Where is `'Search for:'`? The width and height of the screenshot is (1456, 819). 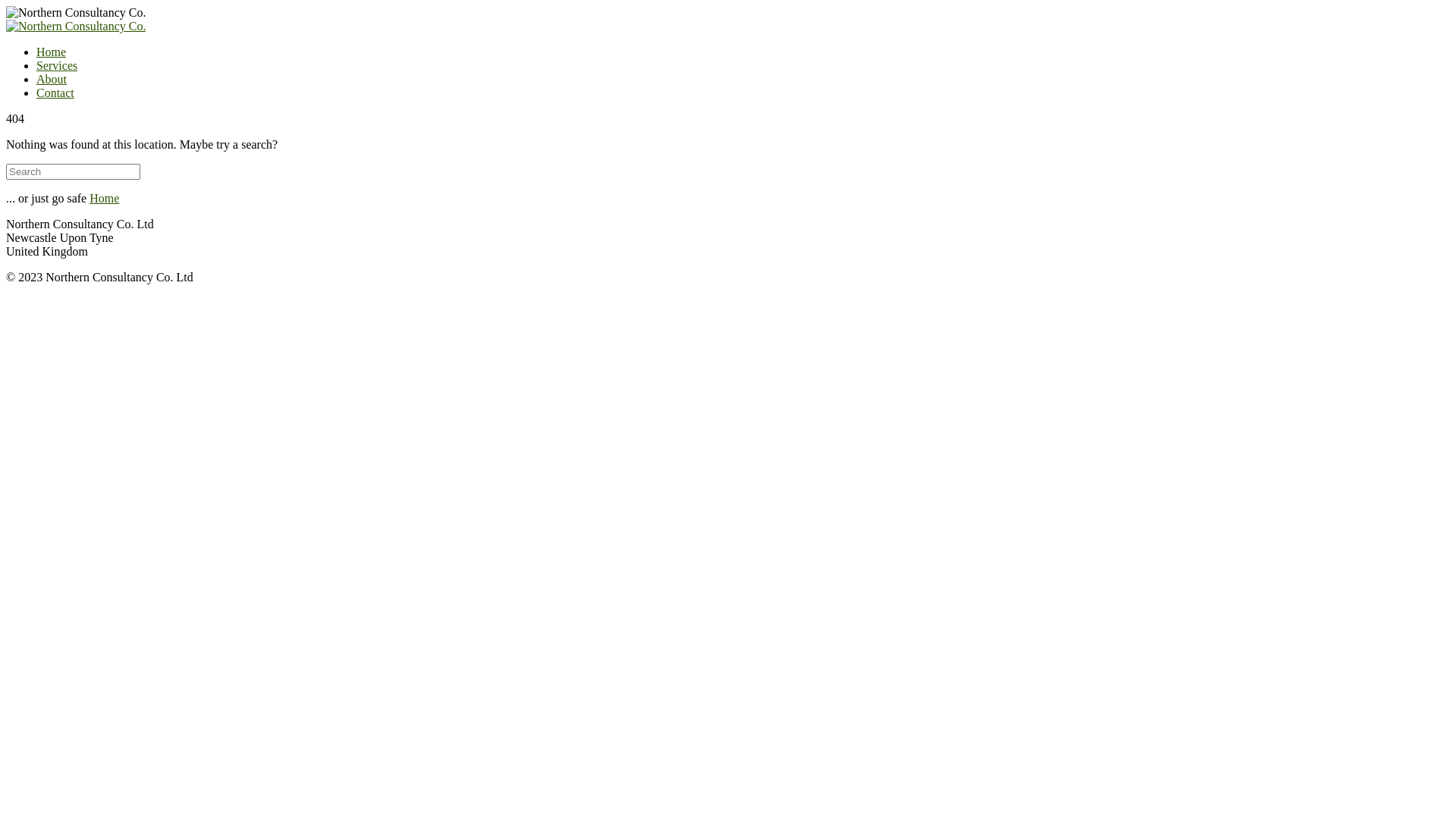 'Search for:' is located at coordinates (72, 171).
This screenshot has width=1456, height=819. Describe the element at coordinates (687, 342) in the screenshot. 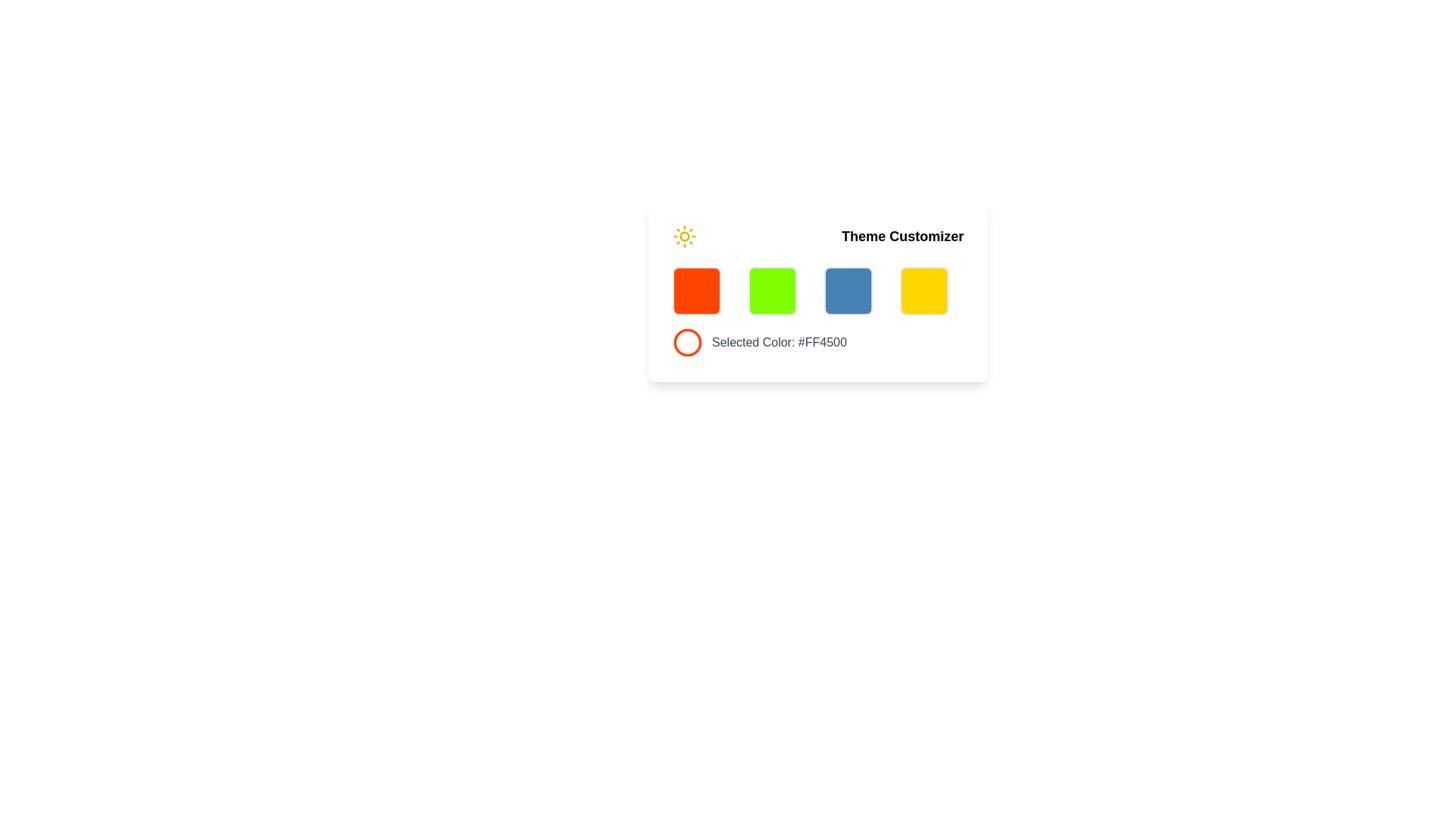

I see `the Circle element that represents the selected color in the bottom-left square of the colored square grid below the 'Theme Customizer' text` at that location.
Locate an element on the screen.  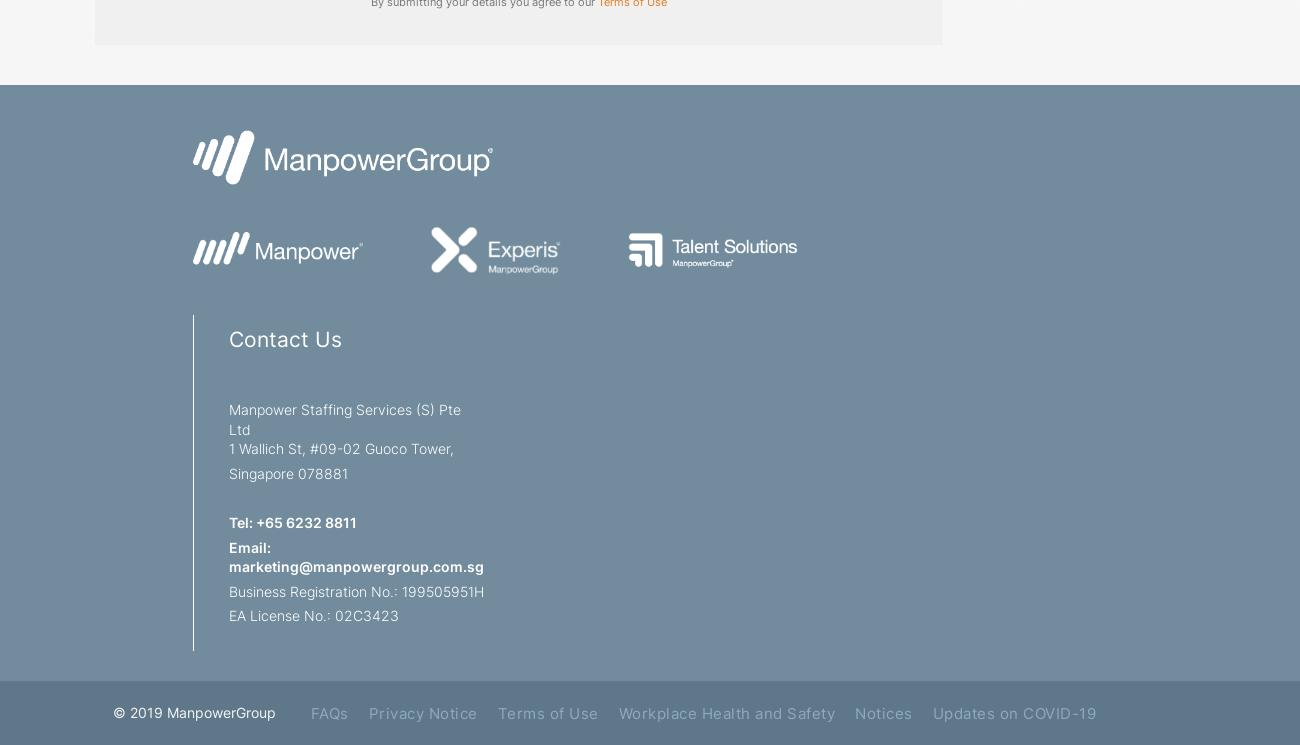
'Manpower Staffing Services (S) Pte Ltd' is located at coordinates (344, 418).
§ §
## Given problem
Return the stretch of rows from the line containing "This screenshot has" through the line containing "at that location.", both included, character for character. Leave the pictures out of your answer.

## Reply to the task
This screenshot has width=1456, height=819. Describe the element at coordinates (687, 342) in the screenshot. 

I see `the Circle element that represents the selected color in the bottom-left square of the colored square grid below the 'Theme Customizer' text` at that location.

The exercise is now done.